* _Task input_

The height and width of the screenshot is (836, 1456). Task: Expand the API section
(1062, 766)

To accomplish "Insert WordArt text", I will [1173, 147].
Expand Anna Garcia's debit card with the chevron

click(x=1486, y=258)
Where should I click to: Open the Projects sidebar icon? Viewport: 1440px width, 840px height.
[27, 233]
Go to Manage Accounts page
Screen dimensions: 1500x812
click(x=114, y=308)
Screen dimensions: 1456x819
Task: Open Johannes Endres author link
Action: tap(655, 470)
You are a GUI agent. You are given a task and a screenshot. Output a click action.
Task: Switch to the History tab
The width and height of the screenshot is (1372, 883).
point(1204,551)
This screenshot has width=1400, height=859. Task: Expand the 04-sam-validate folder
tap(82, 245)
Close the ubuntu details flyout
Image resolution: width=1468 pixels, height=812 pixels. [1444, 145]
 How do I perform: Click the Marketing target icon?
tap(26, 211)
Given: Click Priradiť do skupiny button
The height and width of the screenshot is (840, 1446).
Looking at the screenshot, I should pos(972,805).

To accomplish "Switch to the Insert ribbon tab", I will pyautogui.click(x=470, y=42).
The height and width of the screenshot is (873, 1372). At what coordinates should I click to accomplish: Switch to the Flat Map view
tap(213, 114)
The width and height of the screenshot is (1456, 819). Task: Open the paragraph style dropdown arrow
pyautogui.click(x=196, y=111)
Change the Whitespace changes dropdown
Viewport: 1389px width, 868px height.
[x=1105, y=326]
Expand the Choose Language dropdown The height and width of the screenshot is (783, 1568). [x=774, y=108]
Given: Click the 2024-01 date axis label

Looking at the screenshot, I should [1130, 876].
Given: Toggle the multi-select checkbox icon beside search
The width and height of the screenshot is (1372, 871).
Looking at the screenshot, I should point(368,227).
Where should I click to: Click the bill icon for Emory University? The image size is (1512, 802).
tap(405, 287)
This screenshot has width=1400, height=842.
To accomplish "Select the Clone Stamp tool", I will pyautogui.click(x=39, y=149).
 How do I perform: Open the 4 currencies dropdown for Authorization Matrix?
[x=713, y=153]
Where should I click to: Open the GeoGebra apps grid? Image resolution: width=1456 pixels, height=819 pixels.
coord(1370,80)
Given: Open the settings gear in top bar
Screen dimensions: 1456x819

* _Exercise directions_
Going down from the first line of the entries above, restate each line word for word until the line holding "Go to Manage Accounts page" is done.

* _Response to the exercise_
The height and width of the screenshot is (836, 1456). Task: Expand the API section
(1062, 766)

To accomplish "Insert WordArt text", I will [1173, 147].
Expand Anna Garcia's debit card with the chevron

click(x=1486, y=258)
Where should I click to: Open the Projects sidebar icon? Viewport: 1440px width, 840px height.
[27, 233]
Go to Manage Accounts page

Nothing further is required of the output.